:: YOUR OBJECTIVE ::
Rewrite the entries below, swapping every "Describe the element" for "Identify the element" and leaving everything else unchanged.
━━━━━━
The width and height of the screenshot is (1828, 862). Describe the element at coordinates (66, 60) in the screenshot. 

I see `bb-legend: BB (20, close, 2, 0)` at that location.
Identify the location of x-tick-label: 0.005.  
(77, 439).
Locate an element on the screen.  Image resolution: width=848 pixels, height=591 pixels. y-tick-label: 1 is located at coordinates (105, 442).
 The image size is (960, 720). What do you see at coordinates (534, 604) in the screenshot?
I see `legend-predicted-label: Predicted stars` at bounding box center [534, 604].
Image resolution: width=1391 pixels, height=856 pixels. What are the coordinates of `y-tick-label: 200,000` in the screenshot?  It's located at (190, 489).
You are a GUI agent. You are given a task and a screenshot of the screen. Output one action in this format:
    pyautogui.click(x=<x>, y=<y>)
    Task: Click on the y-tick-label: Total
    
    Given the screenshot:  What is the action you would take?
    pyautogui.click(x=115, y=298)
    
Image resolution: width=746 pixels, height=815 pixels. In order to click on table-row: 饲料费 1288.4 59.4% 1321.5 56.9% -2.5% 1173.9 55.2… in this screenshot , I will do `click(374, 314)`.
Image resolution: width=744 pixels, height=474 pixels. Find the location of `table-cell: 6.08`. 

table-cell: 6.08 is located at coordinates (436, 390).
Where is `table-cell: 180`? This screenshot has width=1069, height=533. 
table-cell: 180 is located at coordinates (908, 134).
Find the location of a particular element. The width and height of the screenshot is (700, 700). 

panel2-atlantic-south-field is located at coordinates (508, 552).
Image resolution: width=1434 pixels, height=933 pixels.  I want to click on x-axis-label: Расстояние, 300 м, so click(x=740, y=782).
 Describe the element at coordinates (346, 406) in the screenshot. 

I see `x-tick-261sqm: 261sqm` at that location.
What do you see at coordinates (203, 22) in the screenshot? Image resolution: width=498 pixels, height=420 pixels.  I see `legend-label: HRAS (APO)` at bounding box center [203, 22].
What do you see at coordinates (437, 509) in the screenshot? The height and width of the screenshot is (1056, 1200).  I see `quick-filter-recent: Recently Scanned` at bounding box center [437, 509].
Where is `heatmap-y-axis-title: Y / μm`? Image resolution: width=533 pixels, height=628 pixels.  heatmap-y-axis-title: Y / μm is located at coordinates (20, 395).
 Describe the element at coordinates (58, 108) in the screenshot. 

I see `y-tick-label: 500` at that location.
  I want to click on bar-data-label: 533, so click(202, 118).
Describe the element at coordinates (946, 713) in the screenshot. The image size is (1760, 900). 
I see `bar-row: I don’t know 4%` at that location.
━━━━━━
:: EXERCISE ANSWER ::
The width and height of the screenshot is (1828, 862). Identify the element at coordinates (66, 60) in the screenshot. 

I see `bb-legend: BB (20, close, 2, 0)` at that location.
Identify the location of x-tick-label: 0.005.  
(77, 439).
Locate an element on the screen.  Image resolution: width=848 pixels, height=591 pixels. y-tick-label: 1 is located at coordinates (105, 442).
 The image size is (960, 720). What do you see at coordinates (534, 604) in the screenshot?
I see `legend-predicted-label: Predicted stars` at bounding box center [534, 604].
Image resolution: width=1391 pixels, height=856 pixels. What are the coordinates of `y-tick-label: 200,000` in the screenshot?  It's located at (190, 489).
You are a GUI agent. You are given a task and a screenshot of the screen. Output one action in this format:
    pyautogui.click(x=<x>, y=<y>)
    Task: Click on the y-tick-label: Total
    
    Given the screenshot:  What is the action you would take?
    pyautogui.click(x=115, y=298)
    
Image resolution: width=746 pixels, height=815 pixels. In order to click on table-row: 饲料费 1288.4 59.4% 1321.5 56.9% -2.5% 1173.9 55.2… in this screenshot , I will do `click(374, 314)`.
Image resolution: width=744 pixels, height=474 pixels. Find the location of `table-cell: 6.08`. 

table-cell: 6.08 is located at coordinates (436, 390).
Where is `table-cell: 180`? This screenshot has width=1069, height=533. 
table-cell: 180 is located at coordinates (908, 134).
Find the location of a particular element. The width and height of the screenshot is (700, 700). 

panel2-atlantic-south-field is located at coordinates (508, 552).
Image resolution: width=1434 pixels, height=933 pixels.  I want to click on x-axis-label: Расстояние, 300 м, so click(x=740, y=782).
 Identify the element at coordinates (346, 406) in the screenshot. 

I see `x-tick-261sqm: 261sqm` at that location.
What do you see at coordinates (203, 22) in the screenshot? Image resolution: width=498 pixels, height=420 pixels.  I see `legend-label: HRAS (APO)` at bounding box center [203, 22].
What do you see at coordinates (437, 509) in the screenshot? The height and width of the screenshot is (1056, 1200).  I see `quick-filter-recent: Recently Scanned` at bounding box center [437, 509].
Where is `heatmap-y-axis-title: Y / μm`? Image resolution: width=533 pixels, height=628 pixels.  heatmap-y-axis-title: Y / μm is located at coordinates (20, 395).
 Identify the element at coordinates (58, 108) in the screenshot. 

I see `y-tick-label: 500` at that location.
  I want to click on bar-data-label: 533, so click(202, 118).
Identify the element at coordinates (946, 713) in the screenshot. The image size is (1760, 900). 
I see `bar-row: I don’t know 4%` at that location.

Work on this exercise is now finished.